* What you need to do: Retype the listing below line for line without changing anything, and leave out the pictures.

* Input records:
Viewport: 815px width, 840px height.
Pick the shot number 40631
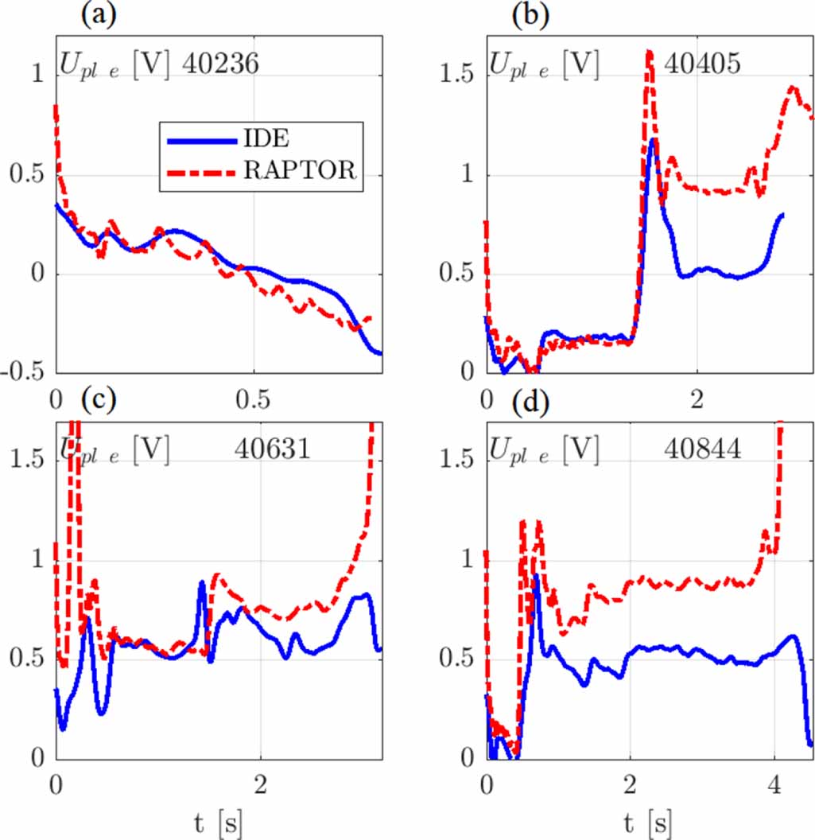(x=272, y=450)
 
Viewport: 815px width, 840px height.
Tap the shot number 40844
(x=702, y=450)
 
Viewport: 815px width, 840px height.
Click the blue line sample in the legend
(x=202, y=141)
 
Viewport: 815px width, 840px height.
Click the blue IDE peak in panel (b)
(x=653, y=140)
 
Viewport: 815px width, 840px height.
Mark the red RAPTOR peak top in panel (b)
(x=649, y=52)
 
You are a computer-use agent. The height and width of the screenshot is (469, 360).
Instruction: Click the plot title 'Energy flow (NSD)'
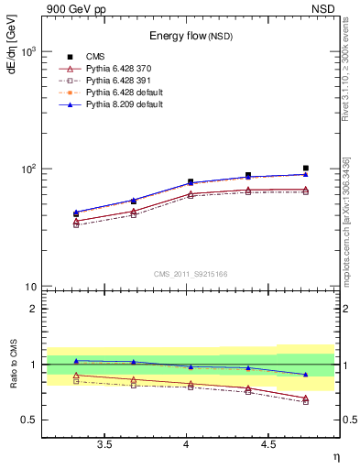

* Written reply:
Viewport: 815px width, 840px height.
Pick the shot number 40631
(x=272, y=450)
 
Viewport: 815px width, 840px height.
Tap the shot number 40844
(x=702, y=450)
 
Viewport: 815px width, 840px height.
Click the blue line sample in the legend
(x=202, y=141)
 
Viewport: 815px width, 840px height.
Click the blue IDE peak in panel (b)
(x=653, y=140)
 
Viewport: 815px width, 840px height.
Mark the red RAPTOR peak top in panel (b)
(x=649, y=52)
 
You are a computer-use agent. The height and width of the screenshot is (469, 360).
Instruction: Click the plot title 'Energy flow (NSD)'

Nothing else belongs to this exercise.